(Stored items)
##########

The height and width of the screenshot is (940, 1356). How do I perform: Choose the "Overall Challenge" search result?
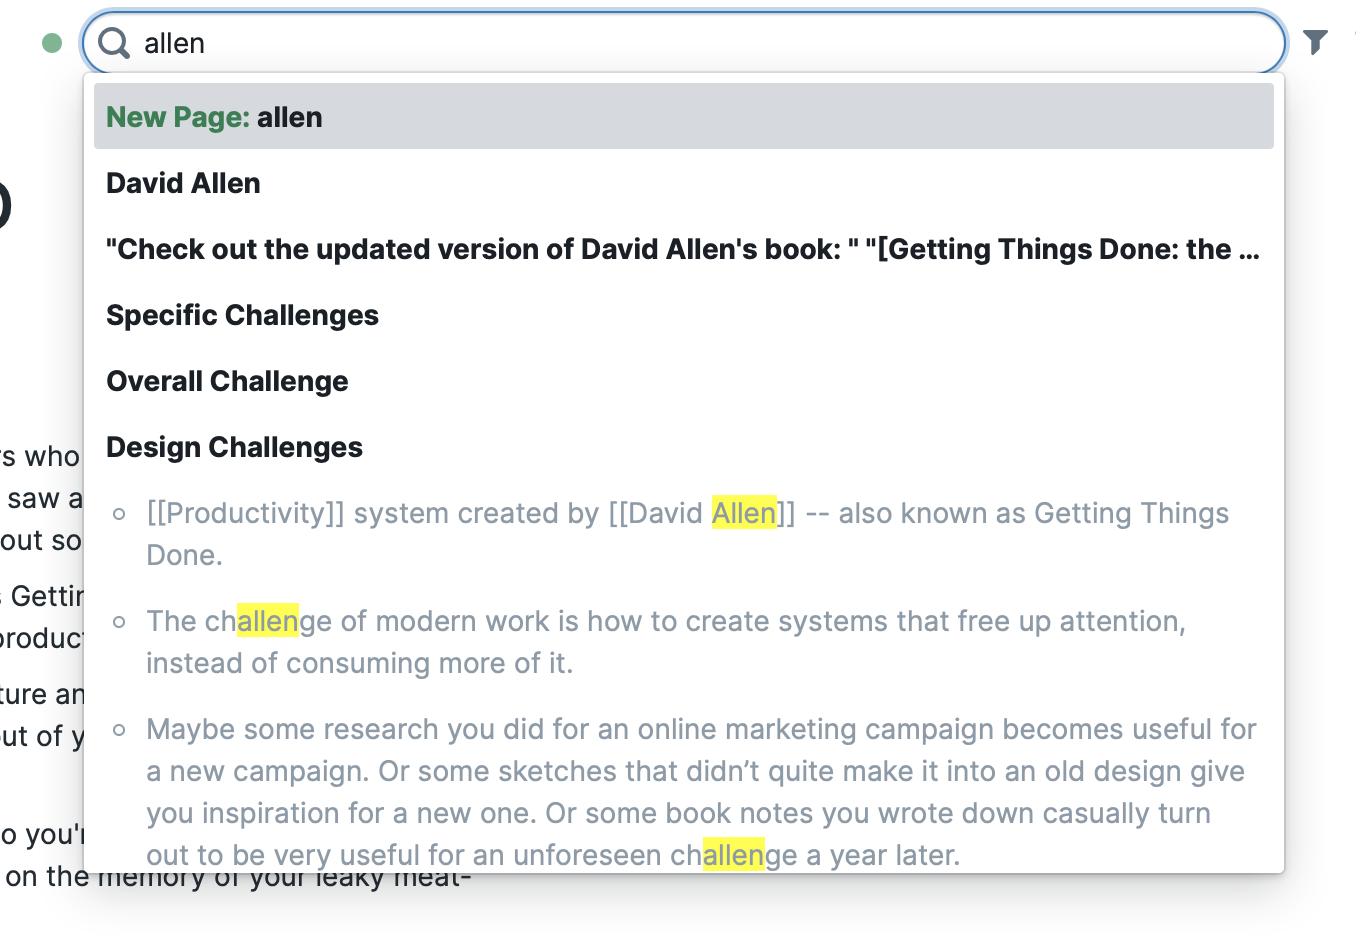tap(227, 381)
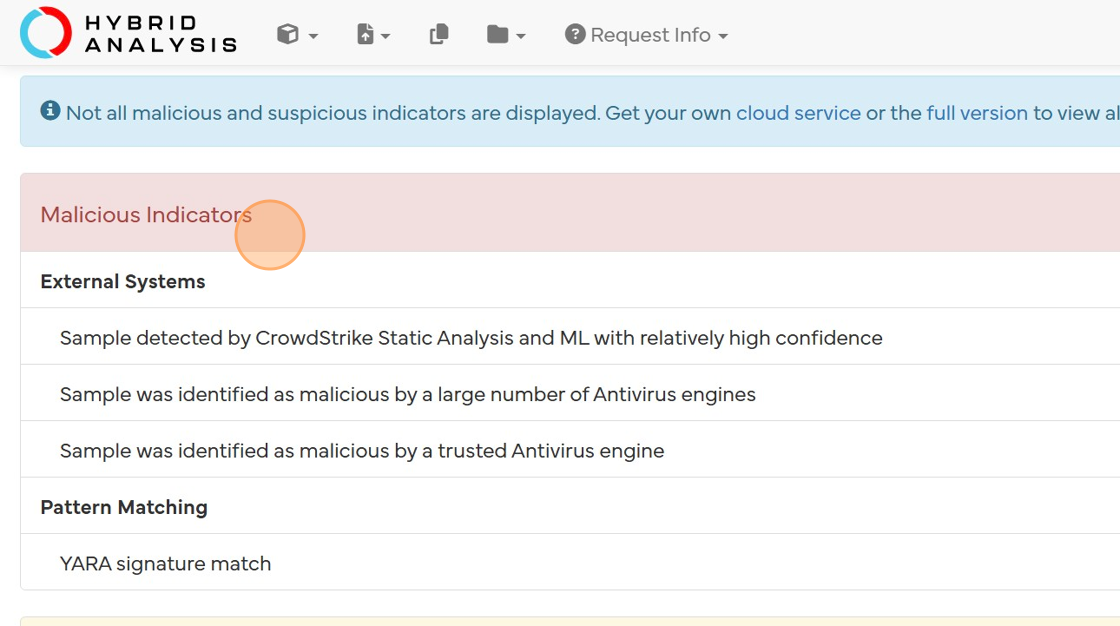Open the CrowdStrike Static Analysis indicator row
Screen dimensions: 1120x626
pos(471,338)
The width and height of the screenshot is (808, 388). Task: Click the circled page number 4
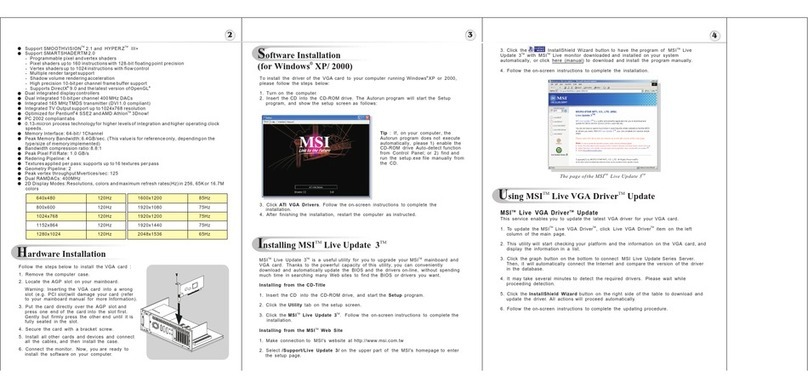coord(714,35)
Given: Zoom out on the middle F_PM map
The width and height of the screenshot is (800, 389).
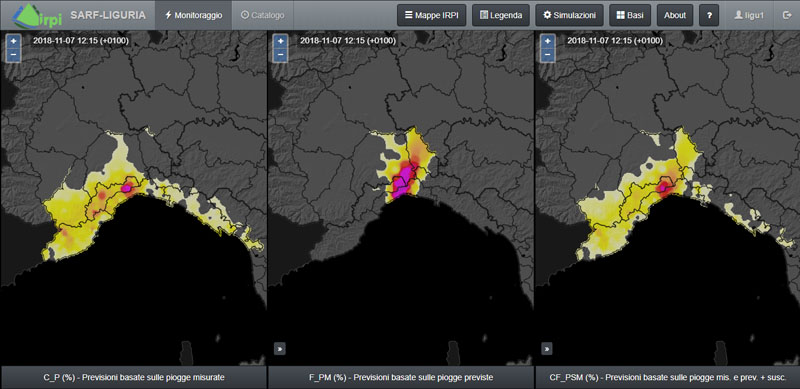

##########

In the entries above, find the line containing "Given: Zoom out on the middle F_PM map". Transcribe it and every later line to the end, exactly, and leave out the pictures.

Given: Zoom out on the middle F_PM map
The width and height of the screenshot is (800, 389).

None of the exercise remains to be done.